Since you were asking, Katie, how about:: "I'm out of here." or " Good morning."

As much as Katie could be a pain in the ass on the air, the disaster wasn't her fault. The CBS Evening News was mired in last place for 10 years. She didn't make the network fire its star anchor, the news division president, its top producers and investigative reporters in one season before she made the jump to the sinking ship. The problem is it's a crappy show. Who needs it?

Nevertheless, they are blaming her. The show was too soft, they are saying. The show was too hard during her interviews. The network news brainiacs are off-loading all their crimes on her.

The good news reading the New York magazine profile is that Katie is apparently coming into her own now. She's starting to act like a real bitch. The story reports she's smacking people around in the newsroom. She's beating up writers because they use the wrong words.

One thing that really works on TV is authenticity. By sheer trial and error, she may have finally stumbled on authenticity by coming out of the closet and blaming the audience for her failures and other crimes against humanity. She may now be into her real feelings and personality after 17 years of playing the nice girl next door.

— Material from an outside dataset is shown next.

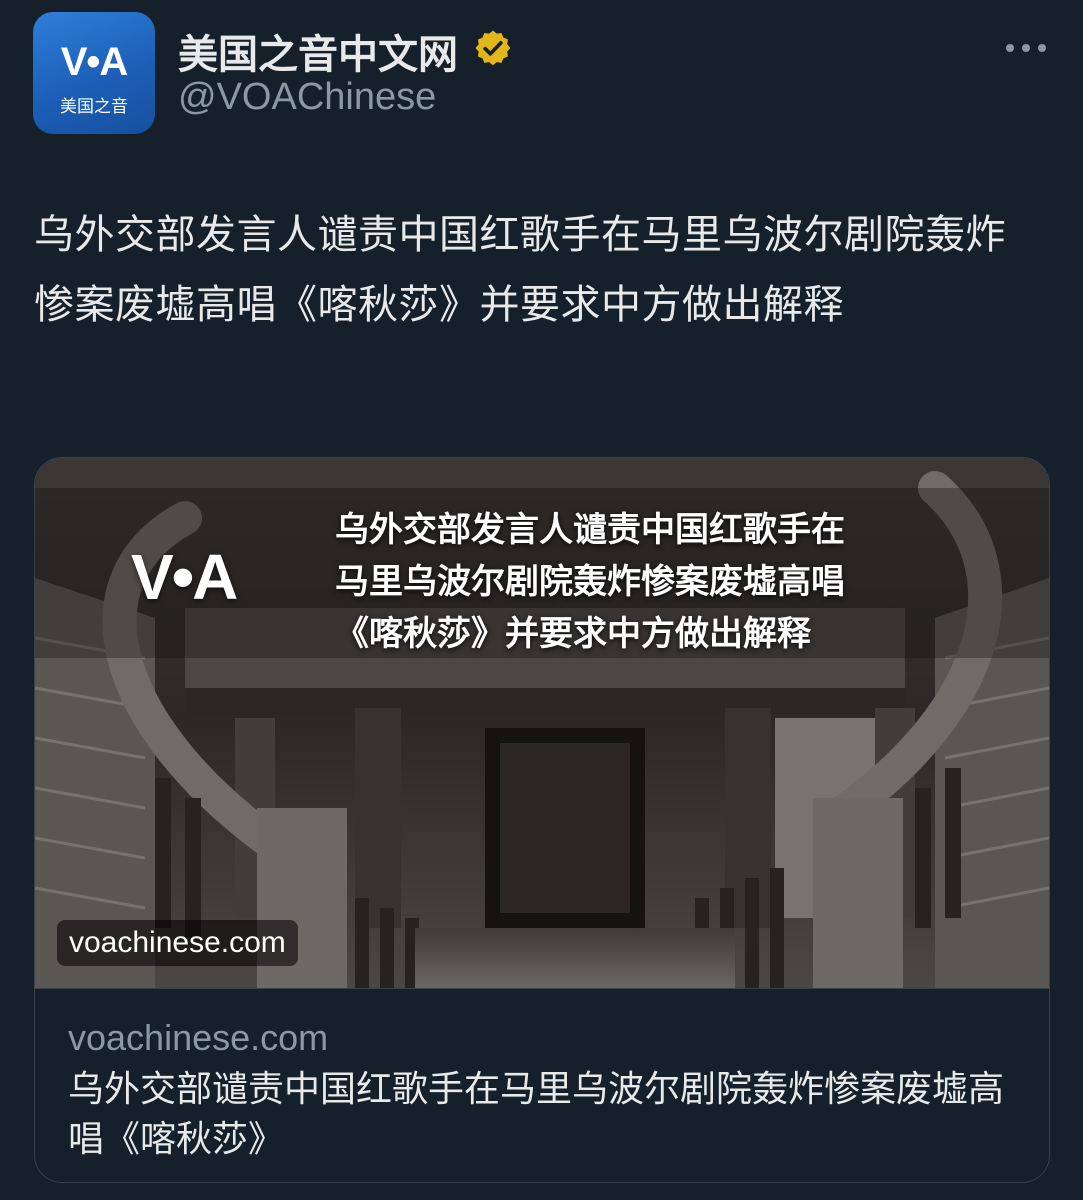  What do you see at coordinates (590, 582) in the screenshot?
I see `image-headline-line: 马里乌波尔剧院轰炸惨案废墟高唱` at bounding box center [590, 582].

This new Katie could be the last hope for turning the ship around.

Meanwhile, I hear secret discussions are going on to get her back to Today because Meredith Vieira is not working out as Katie's replacement.

Moonves would be happy to unload her. Zucker would be happy to get Katie back. Meredith would be happy to go back into retirement. So would the Today audience, apparently. Ratings are down.

The only problem is Matt Lauer doesn't want her back. He's afraid she will beat him up.

Matt hates Katie, even more than he now hates Meredith. And everybody on the show hates Matt.

The other problem is there is no guarantee the NBC audience would welcome Katie back. After all, she betrayed them for filthy lucre. So that could be the next fiasco.

My advice to Katie is, as soon as the window in your contract opens, take the money and run. Do something socially useful. Start a new health channel.

Taking the money -- and staying -- is a pretty good option, too. Do a Dan Rather. Tell Moonves -- and even better Sumner Redstone whose money Moonves is shelling out on Julie Chen's advice -- that what you always wanted to be is a field reporter. They could send the kid to the DMZ in Pammunjon, Ulan Ober in Mongolia or even Afghanistan, where Afghan Dan made a name for himself.

CBS could then announce that Katie is "on assignment" or "vacation." Ratings will shoot up. Especially if they bring back Bob Schieffer, who can do the news from his leisure village. The only time the CBS evening show ratings had gone up significantly in the last 10 years was when Schieffer took over when Rather jumped the shark. Schieffer appeals to the audience for network evening news, which is the 54-to-dead demo.

If that fails, bring in Mike Wallace. He is still the greatest newsreader of all time.